Of course Mack, too, wonders why God didn’t intervene, and Papa tells him that she was powerless to do so. You see, God gave the world over to humans and promised not to interfere. It is a matter of free will, God’s and ours. If God interfered we wouldn’t be free to love him (her?), and God wants us to love him, but only if we do so of our own free will.

God is, of course, lying. God interferes all the time. What is the expulsion of Adam and Eve from the Garden, the destruction of almost all life on the planet with the Flood, the choosing of Abraham, the opening of wombs, the sending of Moses to liberate the Israelites, the murder of the tens of thousands of innocent Egyptian first-born, the revelation on Sinai, the genocide of those who stood to interfere with the Israelite take over of Canaan, the story of Jonah, and… wait for it… Jesus himself? Of course God interferes! And anyone who believes God heals some and not others knows that God interferes. God just chose not to interfere in the case of the kidnap, rape, and murder of little Missy.

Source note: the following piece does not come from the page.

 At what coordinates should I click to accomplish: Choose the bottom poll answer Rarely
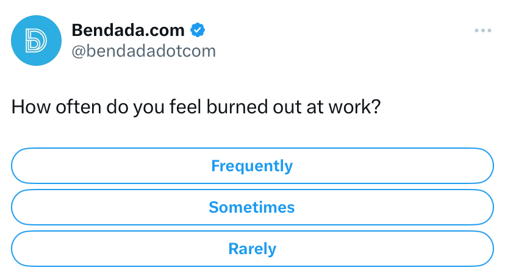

I would have felt more comforted if Papa had told Mack that she was at an Elvis concert on Venus rather than that she was right there the whole time and did nothing! I understand being out of town, but I cannot forgive callous inactivity. God herself commands us not to stand idle while our neighbor bleeds (Leviticus 19:16), and yet Papa admits to doing just that! “Shall not the Judge of all the earth do justly?” (Genesis 18:25)

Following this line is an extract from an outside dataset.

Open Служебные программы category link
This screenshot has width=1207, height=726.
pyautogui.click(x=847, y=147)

Why is Mack, and by extension the millions of Shack fans, comforted by this cop-out? Get angry, man! Be outraged! Demand an accounting from the Great Accountant! But that is too Jewish for our Protestant Mack. This is an aspect of Christianity that just breaks my heart. Christians can’t get angry with God. Jews are nothing without our tradition of arguing with, indicting, and even convicting God of unspeakable crimes against humanity. Being angry with God isn’t a betrayal of faith, but the firmest articulation of it. Love God so much that you demand God be holy rather than cruel. Mack doesn’t so much love God as enable God to go on claiming powerlessness when in fact God is simply callous.

1 comment:

Patti said...

I wonder why Christians don't get mad at God. It is true. There is a lot of talk about it being okay to get angry, but watch what you do with your anger. It was ok for Jesus to tip over the money changer's tables because he had righteous indignation...not anger. Blah blah blah. I wonder what they are afraid of if they do get mad? Will they maybe have to actually do something, not just talk about it? hhhhmmm This has got me thinking. Still can't bring myself to read The Shack though.